The 2019 CrossFit Games season has been full of uncertainty from the onset.
From the inclusion of national champions, to the birth of Sanctionals, or to the fact that the season began before the rules were all known. Regardless, we are now staring down a CrossFit Games that is more uncertain than any Games in nearly a decade. Information is at a premium, but slowly CrossFit has been letting more and more be known through unpublicised means.
Without a major announcement of any kind (other than their Twitter account), the scoring system for the 2019 Games was released on July 19, less than two weeks before the start. Here’s a breakdown of how it will all play out:
For the individual competition, there will be six cuts, the first after event one. When the others will occur is still unknown. The field will be cut down to 75, then 50, then 40, 30, 20, and finally 10 athletes, while points will be awarded for all events. The maximum number of points that can be earned in any one event will always be 100.
As the field shrinks in size, the gap in points between subsequent placements increases. For example: fifth place in the first three rounds is worth 92 points, but then it goes down to 88, 84, 80, and finally 60 points when there are only 10 athletes remaining. The biggest jump is in the final cut. At that point there is a full 10-point gap between every place on the leaderboard (with 20 athletes every placement is worth 5 less points).

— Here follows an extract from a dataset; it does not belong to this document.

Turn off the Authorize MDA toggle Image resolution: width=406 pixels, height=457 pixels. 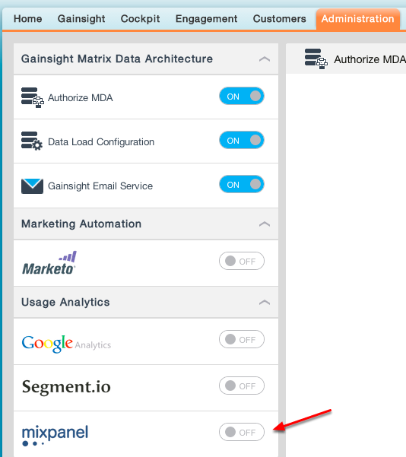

In a field of only 14 teams, there will be four cuts over the course of competition. The cuts will take the field from 14, to 11, then nine, seven, and finally five teams, but when those cuts will occur is unknown and points will be awarded for all events. The maximum number is always 100, but like the individuals it’s a sliding scale from there depending on the size of the field. Third place at the start of the competition earns 86 points, but as the field gets smaller it drops to 80, 76, 68, and eventually 50 points once the field is down to only five teams.
The 2019 Reebok CrossFit Games are the ultimate proving grounds for the Fittest on Earth. Champions from all over the world are headed to Madison, Wisconsin. Tickets are on sale now https://t.co/EEG8mqqnC6 pic.twitter.com/w3rfEXueRZ— The CrossFit Games (@CrossFitGames) April 10, 2019
The good news is that we should be in for an exciting competition.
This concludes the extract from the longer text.